Enter Sam Rubin, who paid $25,000 for the gelding. "Back in the middle '60s I owned some horses," Rubin says, "but they were bums. Dot and I decided maybe we ought to get back into racing and buy a horse. I thought I might have a decent kind of claiming horse or maybe an allowance horse. But you never know. I was hoping allowance."
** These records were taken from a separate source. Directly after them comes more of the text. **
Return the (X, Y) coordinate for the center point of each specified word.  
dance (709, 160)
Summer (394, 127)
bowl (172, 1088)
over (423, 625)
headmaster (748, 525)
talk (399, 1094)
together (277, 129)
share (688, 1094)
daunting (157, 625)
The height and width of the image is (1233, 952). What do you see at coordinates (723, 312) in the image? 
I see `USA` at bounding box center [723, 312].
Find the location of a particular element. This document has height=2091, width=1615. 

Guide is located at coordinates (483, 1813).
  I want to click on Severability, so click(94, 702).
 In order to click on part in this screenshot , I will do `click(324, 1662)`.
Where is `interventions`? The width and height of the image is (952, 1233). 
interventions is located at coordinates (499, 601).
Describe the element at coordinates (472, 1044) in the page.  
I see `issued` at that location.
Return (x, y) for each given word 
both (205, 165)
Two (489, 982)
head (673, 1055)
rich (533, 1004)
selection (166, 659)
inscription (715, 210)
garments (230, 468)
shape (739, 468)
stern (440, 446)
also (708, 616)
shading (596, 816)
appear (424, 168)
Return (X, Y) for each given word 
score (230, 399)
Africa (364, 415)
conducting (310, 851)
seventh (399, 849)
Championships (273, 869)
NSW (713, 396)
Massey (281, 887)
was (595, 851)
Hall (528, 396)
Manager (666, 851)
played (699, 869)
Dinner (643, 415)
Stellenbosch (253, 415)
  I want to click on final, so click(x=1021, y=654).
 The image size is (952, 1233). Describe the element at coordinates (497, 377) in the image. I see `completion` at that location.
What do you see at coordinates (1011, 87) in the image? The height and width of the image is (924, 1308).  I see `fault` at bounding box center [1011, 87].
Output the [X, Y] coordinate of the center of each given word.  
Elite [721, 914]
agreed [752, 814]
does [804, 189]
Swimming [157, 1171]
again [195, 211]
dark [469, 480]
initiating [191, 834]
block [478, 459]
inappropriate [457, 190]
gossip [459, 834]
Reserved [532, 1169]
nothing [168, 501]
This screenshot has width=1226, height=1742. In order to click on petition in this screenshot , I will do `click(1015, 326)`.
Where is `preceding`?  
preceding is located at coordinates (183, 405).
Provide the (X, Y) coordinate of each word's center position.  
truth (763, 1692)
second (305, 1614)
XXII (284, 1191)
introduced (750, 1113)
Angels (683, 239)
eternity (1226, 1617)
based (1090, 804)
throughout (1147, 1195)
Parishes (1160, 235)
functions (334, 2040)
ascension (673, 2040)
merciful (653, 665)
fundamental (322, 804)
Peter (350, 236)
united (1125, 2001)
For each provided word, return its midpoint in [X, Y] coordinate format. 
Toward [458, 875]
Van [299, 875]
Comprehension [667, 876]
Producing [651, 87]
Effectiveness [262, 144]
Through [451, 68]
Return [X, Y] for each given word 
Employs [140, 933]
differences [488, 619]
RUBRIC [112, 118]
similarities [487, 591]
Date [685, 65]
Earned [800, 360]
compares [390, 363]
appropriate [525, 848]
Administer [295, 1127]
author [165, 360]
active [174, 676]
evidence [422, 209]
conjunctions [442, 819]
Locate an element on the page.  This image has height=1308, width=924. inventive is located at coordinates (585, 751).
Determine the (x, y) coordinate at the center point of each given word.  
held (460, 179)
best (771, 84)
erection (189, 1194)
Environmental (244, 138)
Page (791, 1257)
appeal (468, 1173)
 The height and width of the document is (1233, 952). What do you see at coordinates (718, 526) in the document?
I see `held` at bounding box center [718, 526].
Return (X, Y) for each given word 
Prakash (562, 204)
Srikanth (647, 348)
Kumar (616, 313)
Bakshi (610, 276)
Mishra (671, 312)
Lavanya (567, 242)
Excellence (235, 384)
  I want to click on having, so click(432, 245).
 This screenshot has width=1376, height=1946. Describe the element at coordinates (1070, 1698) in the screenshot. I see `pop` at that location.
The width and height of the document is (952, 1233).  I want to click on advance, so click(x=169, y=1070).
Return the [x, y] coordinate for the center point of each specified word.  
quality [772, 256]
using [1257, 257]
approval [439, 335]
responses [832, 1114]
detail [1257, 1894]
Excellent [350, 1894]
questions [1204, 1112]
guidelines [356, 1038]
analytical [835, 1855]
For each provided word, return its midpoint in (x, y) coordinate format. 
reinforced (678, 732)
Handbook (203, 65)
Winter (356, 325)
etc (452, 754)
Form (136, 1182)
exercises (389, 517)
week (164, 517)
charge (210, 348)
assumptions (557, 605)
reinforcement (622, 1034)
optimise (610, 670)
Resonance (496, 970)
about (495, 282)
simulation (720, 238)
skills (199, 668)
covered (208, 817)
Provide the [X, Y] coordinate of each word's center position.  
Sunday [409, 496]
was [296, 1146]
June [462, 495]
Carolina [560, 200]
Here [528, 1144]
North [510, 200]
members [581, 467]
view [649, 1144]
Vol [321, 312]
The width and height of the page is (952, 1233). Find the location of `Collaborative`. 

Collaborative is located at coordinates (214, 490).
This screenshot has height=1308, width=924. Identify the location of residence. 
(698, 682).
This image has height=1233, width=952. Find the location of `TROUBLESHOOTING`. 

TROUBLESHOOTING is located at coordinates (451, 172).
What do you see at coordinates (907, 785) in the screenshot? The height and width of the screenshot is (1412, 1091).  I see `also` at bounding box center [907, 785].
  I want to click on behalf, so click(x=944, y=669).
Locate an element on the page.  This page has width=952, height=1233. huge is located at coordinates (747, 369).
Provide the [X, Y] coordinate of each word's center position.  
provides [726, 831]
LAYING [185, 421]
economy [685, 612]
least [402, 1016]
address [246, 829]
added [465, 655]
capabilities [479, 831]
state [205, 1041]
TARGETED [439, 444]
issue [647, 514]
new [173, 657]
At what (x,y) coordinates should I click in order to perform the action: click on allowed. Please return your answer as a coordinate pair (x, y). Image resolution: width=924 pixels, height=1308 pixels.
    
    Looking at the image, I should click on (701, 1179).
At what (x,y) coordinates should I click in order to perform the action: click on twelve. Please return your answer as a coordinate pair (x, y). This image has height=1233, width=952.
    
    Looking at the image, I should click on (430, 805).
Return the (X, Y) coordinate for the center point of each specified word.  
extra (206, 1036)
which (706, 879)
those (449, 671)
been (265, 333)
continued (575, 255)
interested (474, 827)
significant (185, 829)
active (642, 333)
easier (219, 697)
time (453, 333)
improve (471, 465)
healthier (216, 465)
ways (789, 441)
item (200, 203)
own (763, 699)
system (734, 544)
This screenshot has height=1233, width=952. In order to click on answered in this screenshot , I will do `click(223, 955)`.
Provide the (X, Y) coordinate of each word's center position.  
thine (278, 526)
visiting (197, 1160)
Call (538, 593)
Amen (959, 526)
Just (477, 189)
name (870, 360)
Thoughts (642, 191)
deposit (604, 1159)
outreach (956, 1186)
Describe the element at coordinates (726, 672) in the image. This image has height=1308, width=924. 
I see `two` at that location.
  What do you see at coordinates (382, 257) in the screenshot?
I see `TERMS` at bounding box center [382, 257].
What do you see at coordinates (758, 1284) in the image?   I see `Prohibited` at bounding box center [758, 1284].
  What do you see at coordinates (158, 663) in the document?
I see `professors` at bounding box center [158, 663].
On a May afternoon at Aqueduct in 1978, John Henry ran for the first time for Dotsam Stable and won, lighting the tote board up at $26.60 for each $2 bet. And Sam Rubin rarely bets only $2. While that Aqueduct race had been on dirt, Rubin noticed that the same day's feature race was the Fort Marcy Handicap on turf. That got him thinking. Ten days later John Henry ran on grass for the first time and won a claiming race by 14 lengths at Belmont Park. Luckily for the Rubins, nobody put in a claim slip for the $35,000 price.

Since that first turf race, John Henry has run on the grass 29 times and turned most of those races into lawn parties, winning 16, including a dozen stakes. The San Luis Obispo victory drove John Henry's grass winnings to $1,056,682, surpassing Fort Marcy's U.S. turf record by $9. The little horse who went through eight owners and was rejected by countless others in claiming races may not care much for people, but racetrack fans have come to love him a lot.


In the San Luis Obispo, John Henry led the field of six from wire to wire and won by 1½ lengths.


The track's binoculars man helped Rubin put things in focus.